Нина Майзлер, Тель-Авив
Конечно, дети, как правило, почитают родителей, ценят их и благодарят за «счастливое детство». Но, вырастая, улетая из родительского дома, мы порой забываем о той великой и самоотверженной любви, которую дарили нам наши мамы и папы. К сожалению, не все дети знают свою родословную, не все готовы рассказать о своих родителях то, чего не знает никто – какими они были дома, в повседневном быту, как воспитывали детей. Некоторые из наших общих знакомых, несмотря на настойчивые просьбы, так и не удосужились написать хотя бы страничку текста о своих родителях. А ведь не напишут они – значит, не напишет никто…
Автор публикуемых ниже заметок – счастливое исключение. С ней (с Ниной Майзлер, которая сегодня носит фамилию Аранович и живет в Бейт-Шемеше под Иерусалимом) мы учились в одном классе биробиджанской средней школы №2. И сегодня я рад представить вам ее удивительный рассказ об отце, так много сделавшем для становления религиозной жизни в Биробиджане. Эти заметки Нины – самый яркий и самый добрый ему памятник. Эре зайн ондэнк!

→ **ИСХОДНЫЕ ДАННЫЕ**
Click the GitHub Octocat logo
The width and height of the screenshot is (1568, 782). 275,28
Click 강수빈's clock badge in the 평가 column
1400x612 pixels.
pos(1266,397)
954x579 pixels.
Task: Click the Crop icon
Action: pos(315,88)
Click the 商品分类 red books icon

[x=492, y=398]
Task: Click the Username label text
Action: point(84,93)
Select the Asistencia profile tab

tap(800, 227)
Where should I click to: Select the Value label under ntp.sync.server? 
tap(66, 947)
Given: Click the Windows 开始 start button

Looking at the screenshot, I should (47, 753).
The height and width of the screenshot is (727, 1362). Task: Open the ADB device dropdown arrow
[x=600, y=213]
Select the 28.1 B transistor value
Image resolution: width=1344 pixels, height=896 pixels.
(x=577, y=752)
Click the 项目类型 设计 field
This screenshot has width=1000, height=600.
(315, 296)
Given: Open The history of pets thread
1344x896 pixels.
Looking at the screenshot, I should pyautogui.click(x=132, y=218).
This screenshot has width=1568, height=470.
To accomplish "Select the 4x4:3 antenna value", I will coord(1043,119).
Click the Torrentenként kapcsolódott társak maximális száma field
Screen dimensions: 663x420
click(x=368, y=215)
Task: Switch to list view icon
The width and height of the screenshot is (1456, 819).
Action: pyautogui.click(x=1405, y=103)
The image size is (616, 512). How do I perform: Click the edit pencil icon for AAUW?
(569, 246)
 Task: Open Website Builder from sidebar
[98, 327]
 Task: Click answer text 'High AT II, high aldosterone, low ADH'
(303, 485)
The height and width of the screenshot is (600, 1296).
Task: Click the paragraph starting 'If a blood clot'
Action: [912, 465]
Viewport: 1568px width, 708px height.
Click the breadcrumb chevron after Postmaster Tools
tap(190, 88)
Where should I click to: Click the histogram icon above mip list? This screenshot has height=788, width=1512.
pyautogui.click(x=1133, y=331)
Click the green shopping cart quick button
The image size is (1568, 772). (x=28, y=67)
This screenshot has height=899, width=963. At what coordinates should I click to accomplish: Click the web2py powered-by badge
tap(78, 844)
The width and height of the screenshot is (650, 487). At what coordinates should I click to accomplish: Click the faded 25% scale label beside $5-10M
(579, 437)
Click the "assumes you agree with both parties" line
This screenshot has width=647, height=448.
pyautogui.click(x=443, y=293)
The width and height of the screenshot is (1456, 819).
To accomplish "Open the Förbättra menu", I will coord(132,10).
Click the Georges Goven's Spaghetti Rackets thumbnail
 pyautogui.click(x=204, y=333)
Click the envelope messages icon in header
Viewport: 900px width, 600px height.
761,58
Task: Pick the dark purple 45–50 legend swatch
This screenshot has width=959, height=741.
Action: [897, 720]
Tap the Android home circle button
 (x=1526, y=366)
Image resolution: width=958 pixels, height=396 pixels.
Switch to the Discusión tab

→ **ЗАДАНИЯ**
1 > Переведите на английский язык предложение из фрагмента: «Автор публикуемых ниже заметок – счастливое исключение.»
2 > Ответьте, пожалуйста, по фрагменту на вопросы:
(a) Где сегодня живёт Нина Майзлер?
(b) Какую фамилию она носит сегодня?
(c) В какой школе Нина училась в одном классе с автором вступления?
3 > Перечислите все названия городов, упомянутые во фрагменте.
Строки здесь не понадобятся.

→ **РЕШЕНИЯ ЗАДАНИЙ**
1 > The author of the notes published below is a happy exception.

2 >
(a) В Бейт-Шемеше под Иерусалимом.
(b) Аранович.
(c) В биробиджанской средней школе №2.

3 > Тель-Авив, Бейт-Шемеш, Иерусалим, Биробиджан.